**Problem statement**
Would you give the entries below again, precisely as they are written?

== Segment start ==

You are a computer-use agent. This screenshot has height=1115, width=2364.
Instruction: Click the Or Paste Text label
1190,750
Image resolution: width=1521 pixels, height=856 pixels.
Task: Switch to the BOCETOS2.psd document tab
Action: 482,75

== Segment end ==

**Exercise output**
You are a computer-use agent. This screenshot has height=1115, width=2364.
Instruction: Click the Or Paste Text label
1190,750
Image resolution: width=1521 pixels, height=856 pixels.
Task: Switch to the BOCETOS2.psd document tab
Action: 482,75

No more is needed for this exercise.